- RECORDS SHOWN:
§ §

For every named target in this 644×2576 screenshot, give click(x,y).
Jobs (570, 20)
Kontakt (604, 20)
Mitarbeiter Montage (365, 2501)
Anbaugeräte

§ §

- PROBLEM DESCRIPTION: Transcribe all of the entries without alteration.

- FINISHED EXERCISE:
For every named target in this 644×2576 screenshot, give click(x,y).
Jobs (570, 20)
Kontakt (604, 20)
Mitarbeiter Montage (365, 2501)
Anbaugeräte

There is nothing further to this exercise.